There has been no shortage of ire and indignation about the Trump administration’s aggressive, draconian attacks on America’s black and brown immigrants—and it is warranted. Stories of agents from Immigrations and Customs Enforcement (ICE) dining at restaurants only to detain kitchen workers , of threats to call ICE on Latinx speaking Spanish, of an immigrant delivering pizza being handed to ICE instead of being handed a tip, and a lawyer who says an ICE agent broke her foot when she showed up to court to represent an undocumented youth have become a too-regular part of our daily news. And, of course, there are thousands of children currently separated from their families by President Trump’s “zero tolerance” policy on undocumented immigrants.
In recent weeks, as public outrage over the policy grew, the Trump administration was forced to scramble, with the president signing an executive order that purported to stop the family separation, moving instead to lock up parents and children together. Meanwhile, the vast majority of the children who were taken have still not been reunited with their families.
If the last month (if not the last year and a half) has shown anything, it is that the racist rhetoric of the administration comes with sharp teeth. Between the venomous words and the vicious policies, Trump has created a scenario where any person of color might might be suspicious of even the most innocuous interactions with the federal government. Where filling out a form could feel like a danger to yourself and your children.
A form like the Census.
A report out today from the Annie Casey Foundation, a philanthropic institution focused on under-served youth, says that more than a million children ages 0–4 were unaccounted for in the last census—and if nothing is done to fix it between now and 2020 (when the next Census takes place), this massive undercounting could happen again.
And, as if to compound matters, added to the 2020 Census (just days before the deadline!) is a question on citizenship status. Asking “Is this person a citizen of the United States?,” it’s the first time a query like this has appeared on the questionnaire since 1950, according to the report. “It’s hard to know what the impact of the citizenship question is going to be, because there is no testing,” said Laura Speer, lead researcher at the Annie Casey Foundation. “They do a lot of very careful testing in advance,” she said, and the one dress rehearsal done this time didn’t include the question on citizenship.

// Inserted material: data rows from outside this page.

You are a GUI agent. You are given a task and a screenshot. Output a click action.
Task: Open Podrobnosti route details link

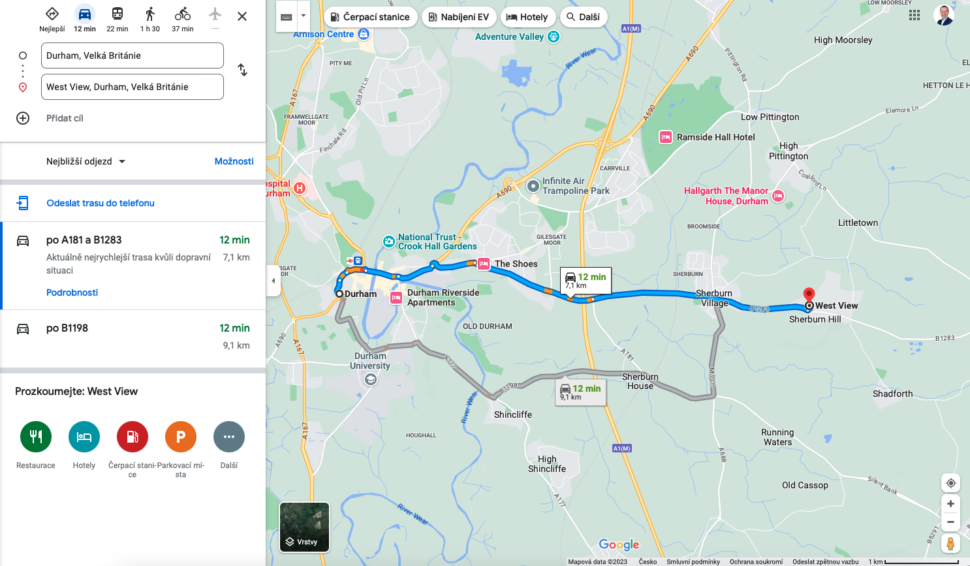tap(72, 293)
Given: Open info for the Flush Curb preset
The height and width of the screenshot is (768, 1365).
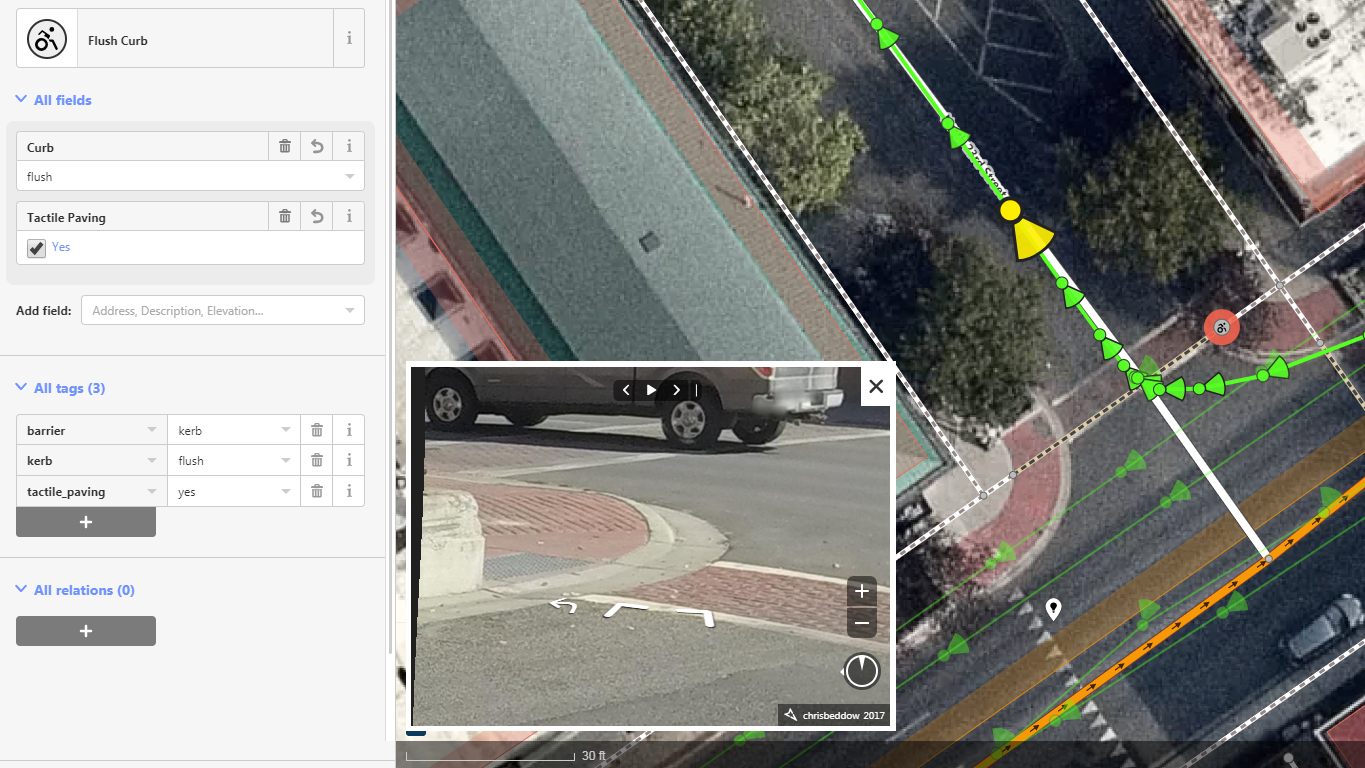Looking at the screenshot, I should [x=349, y=39].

What will the effect of a citizenship question be in a country where nearly 17 million live in households where at least one person is undocumented? “It’s likely that the addition of that question is going to cause an…undercount or miscount because people will choose not to complete it because of fear,” said Speer referring to the citizenship question. “There’s been enough anecdotal evidence to show that is going to be the case.” In May, immigrant rights groups and the ACLU filed a sixth lawsuit to bar a question on immigrant status from being included in the census.